Tag: market surveillance authority ai act

  • AI Act Penalties for Public Sector Research

    Universities and public research bodies are covered by the EU AI Act’s penalty framework, but they are not fined like companies. Article 99(8) of Regulation (EU) 2024/1689 leaves it to each Member State to decide how far, and whether, administrative fines apply to public authorities and bodies established on its territory — a carve-out that no generic “AI Act penalties” explainer written for commercial vendors mentions. This article sets out what research institutions actually risk, and when.

    The EU AI Act is Regulation (EU) 2024/1689, the world’s first comprehensive cross-sectoral law regulating artificial intelligence, which entered into force on 1 August 2024 and applies a risk-tiered set of obligations and fines to providers and deployers of AI systems, including public-sector research organisations.

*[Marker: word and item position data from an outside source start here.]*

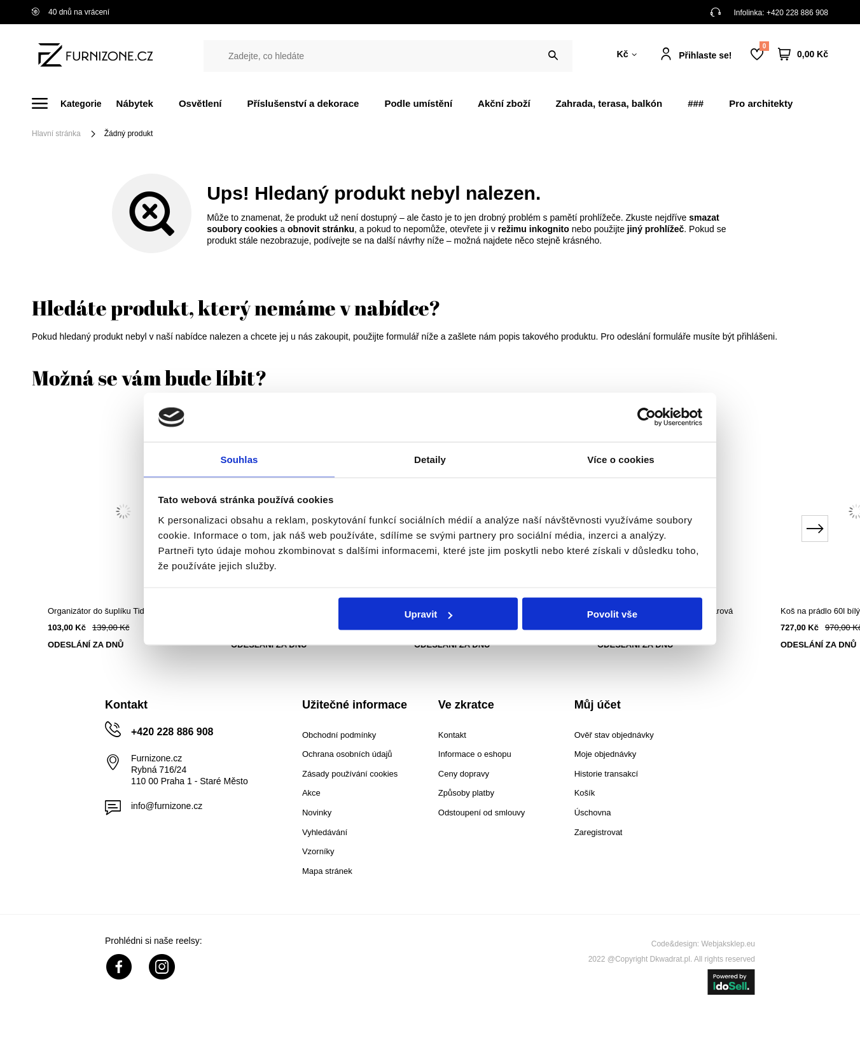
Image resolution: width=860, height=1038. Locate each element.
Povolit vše (612, 614)
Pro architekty (761, 103)
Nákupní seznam (763, 46)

    How does the AI Act’s tiered fine structure work?

    Article 99 of the AI Act sets three tiers of administrative fine, scaled to the seriousness of the breach. The ceilings are deliberately set above the GDPR’s €20 million/4% cap to signal that AI enforcement is meant to have real teeth from the outset.

    • Tier 1 — prohibited practices (Article 5): up to €35 million or 7% of worldwide annual turnover, whichever is higher, for banned uses such as social scoring, subliminal manipulation, or untargeted facial-recognition scraping.
    • Tier 2 — high-risk system non-compliance: up to €15 million or 3% of turnover for failing to meet risk-management, data-governance, documentation, or human-oversight duties for high-risk AI systems.
    • Tier 3 — misleading information: up to €7.5 million or 1% of turnover for supplying incorrect, incomplete, or misleading information to a market surveillance authority or notified body.

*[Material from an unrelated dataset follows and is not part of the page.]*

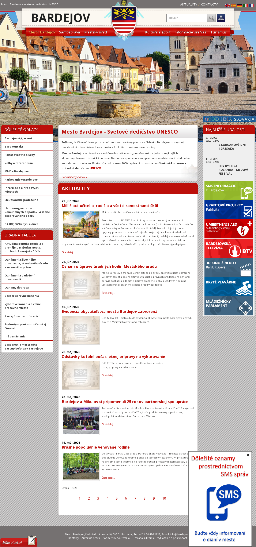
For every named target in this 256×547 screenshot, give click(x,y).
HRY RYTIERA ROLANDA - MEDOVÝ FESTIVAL (234, 169)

    Recital 81 requires that whatever figure a Member State ultimately sets, penalties must be “effective, proportionate and dissuasive” — the same three-part test used elsewhere in EU law, including data protection enforcement.

    Are universities and public bodies fined the same as companies?

    Not automatically. Article 99(8) states that each Member State shall lay down rules on the extent to which administrative fines may be imposed on public authorities and bodies established in that Member State. This single clause is the crux of institutional liability for universities, national research councils, and other publicly funded research organisations — and it is the fact almost entirely absent from commercial-vendor-focused coverage of “AI Act penalties”.

    In practice, this means the €35m/7% ceiling is not a fixed number for a university — it is a national policy choice. Member States are free to:

    • Apply the full commercial fine scale to public bodies, to preserve a level playing field;
    • Set a lower cap or a fixed-fee schedule that reflects public funding constraints; or
    • Substitute non-monetary corrective measures (compliance orders, publication of findings) in place of fines for state-funded bodies.

    Because transposition is still working through national legislatures as of mid-2026, a university’s actual exposure depends on where it is established, not on the AI Act’s headline figures alone. Research administrators should check their national AI Act implementing law — not the regulation’s text alone — to find their institution’s real ceiling.

    How are EU institutions and agencies treated differently?

    The Act does draw one explicit, EU-wide distinction between public and commercial actors. Article 100 subjects the EU’s own institutions, bodies, offices and agencies to a separate, lower fine scale, enforced by the European Data Protection Supervisor (EDPS) rather than a national market surveillance authority. For prohibited practices, the EU-institution ceiling is €1.5 million; for other infringements, €750,000 — roughly 4–5% of the commercial ceilings.

    This confirms, in the Act’s own text, that the legislature considered public-sector and non-profit bodies a distinct risk-and-resource category rather than an oversight gap. It also gives national legislators a concrete precedent to draw on when they set their own Article 99(8) rules for universities and public research bodies within their jurisdiction.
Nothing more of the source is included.